Эмма с юности привыкает считать страдание доказательством значительности. Это одна из самых ядовитых романтических установок. Если чувство приносит боль, значит оно глубокое. Если оно мешает спать, значит оно настоящее. Если оно заставляет презирать обычную жизнь, значит оно зовет к высшему. Если из-за него хочется все бросить, значит оно сильнее пошлых правил. Такая логика удобна для романа, потому что дает драму. В жизни она разрушительна, потому что превращает внутреннюю нестабильность в знак избранности.
Когда человек верит, что любовь должна быть потрясением, он перестает доверять спокойствию. Спокойствие кажется ему не зрелостью, а отсутствием чувства. Уважение кажется холодностью. Повседневная забота кажется низкой заменой страсти. Предсказуемость кажется тюрьмой. И тогда он начинает искать не того, с кем можно жить, а того, кто способен снова поднять температуру переживания. Именно это позднее будет происходить с Эммой: она станет принимать интенсивность за истину. Чем сильнее ее трясет, тем убедительнее кажется чувство. Чем больше риска, тем больше доказательств, что она наконец вышла из мертвой зоны.
Но сильное переживание само по себе ничего не доказывает. Оно может быть знаком любви, а может быть симптомом голода, тщеславия, скуки, незрелости, зависимости от возбуждения, страха перед пустотой. Эмма не умеет различать эти вещи. Ее научили узнавать красоту страдания, но не научили спрашивать, что стоит за этим страданием. Ее научили ждать героя, но не научили видеть характер. Ее научили мечтать о судьбе, но не научили отличать судьбу от декорации.

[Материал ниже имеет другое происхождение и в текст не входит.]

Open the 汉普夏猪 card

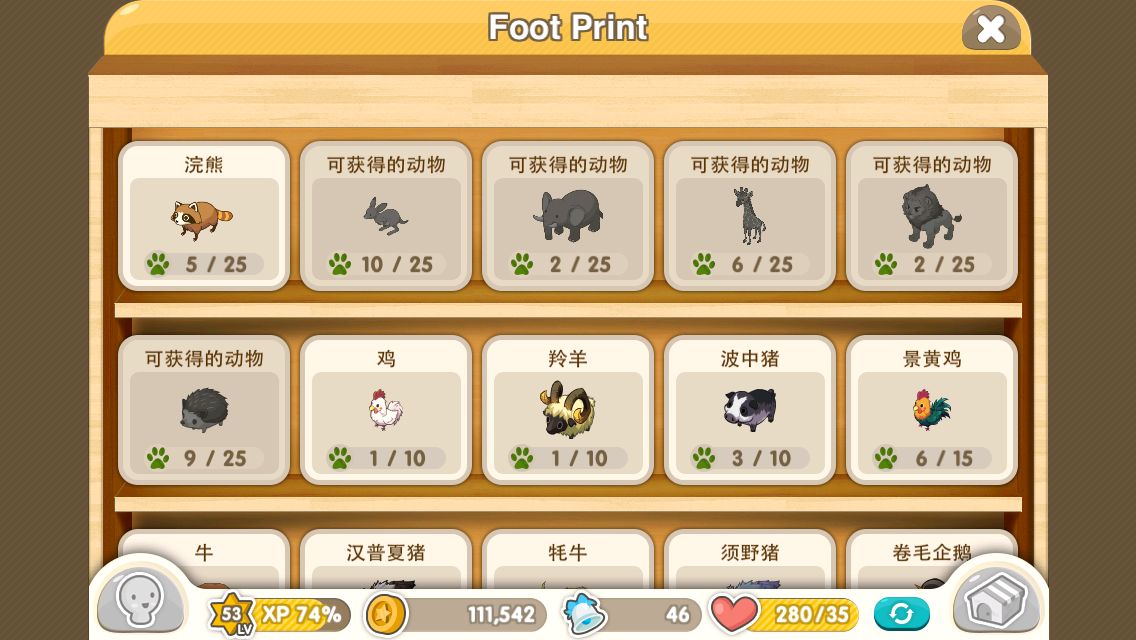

Сентиментальный роман и фабрика ожиданий
Сентиментальные и романтические книги, которыми питается воображение Эммы, дают ей готовую эмоциональную архитектуру. В ней есть несколько устойчивых элементов: жизнь должна быть выше повседневности; настоящая женщина должна страдать изысканно; любовь должна выводить за пределы привычного круга; мужчина должен приходить как событие; тоска должна иметь благородную окраску; природа, музыка, письма, предметы и жесты должны усиливать внутреннюю драму. В таком мире чувства не просто переживаются. Они оформляются.

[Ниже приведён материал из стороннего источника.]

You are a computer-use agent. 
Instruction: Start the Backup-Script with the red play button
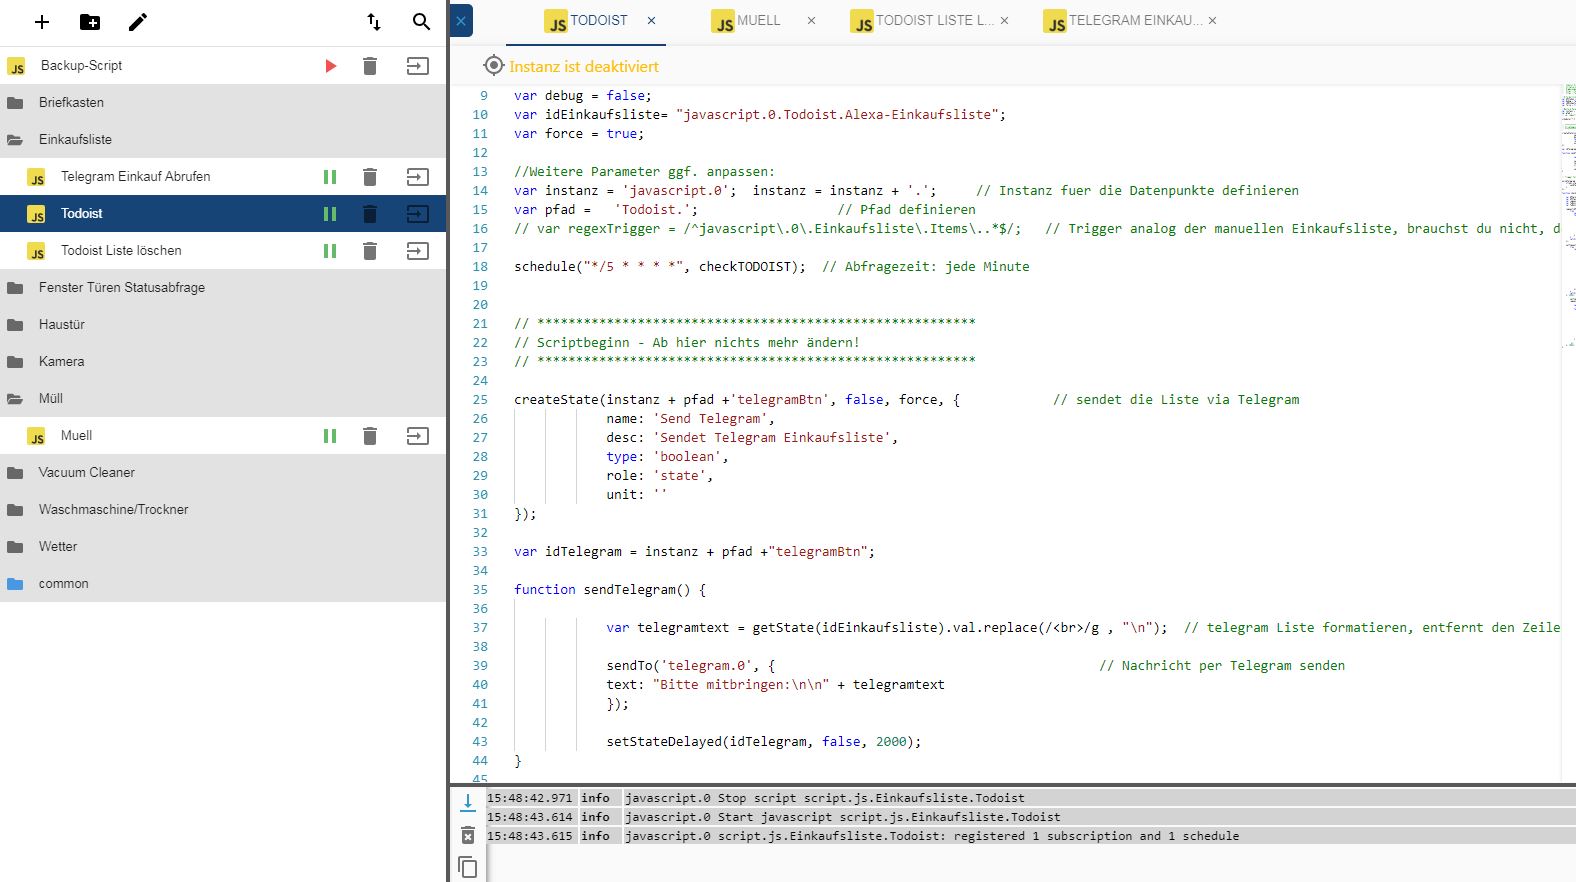pos(331,66)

Эмма перенимает именно оформление. Она учится не столько любить, сколько представлять себя любящей. Это тонкая, но решающая разница. Любящий человек видит другого. Человек, влюбленный в собственную любовную роль, прежде всего видит себя в зеркале сцены. Как я выгляжу в этом чувстве? Насколько возвышенна моя тоска? Насколько красиво мое страдание? Достаточно ли велика моя история? Не слишком ли мелка жизнь, которая меня окружает?
Флобер постоянно показывает эту раздвоенность. Эмма хочет переживания, но тут же хочет образа переживания. Она не может просто чувствовать. Ей нужно, чтобы чувство имело стиль. Именно стиль становится для нее доказательством подлинности. Отсюда ее тяга к вещам, костюмам, жестам, местам, словам. Она не просто хочет быть любимой. Она хочет быть помещенной в правильную картину любви. Слишком простой мужчина, слишком простой дом, слишком простая фраза, слишком простой день разрушают ощущение значительности. А без значительности чувство кажется ей недействительным.

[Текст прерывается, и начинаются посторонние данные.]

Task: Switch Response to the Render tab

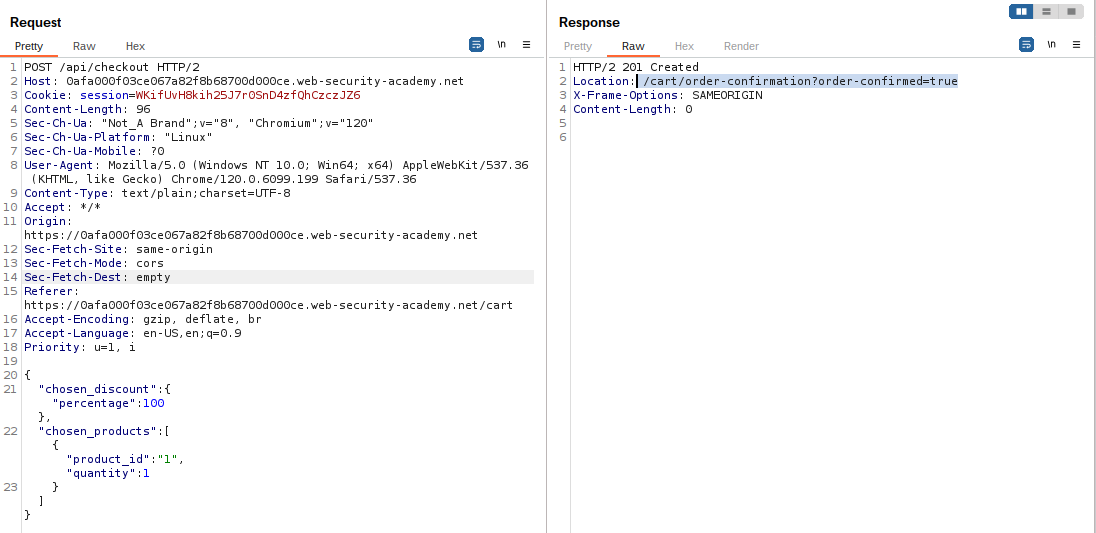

Это и есть фабрика ожиданий. Она производит не конкретные желания, а стандарты, которым жизнь должна соответствовать. Человек уже не спрашивает: что я могу построить из того, что есть? Он спрашивает: почему то, что есть, так бедно по сравнению с тем, что мне обещали образы? И чем сильнее этот вопрос, тем меньше остается способности замечать настоящие возможности. Реальность становится не полем действия, а обвиняемой.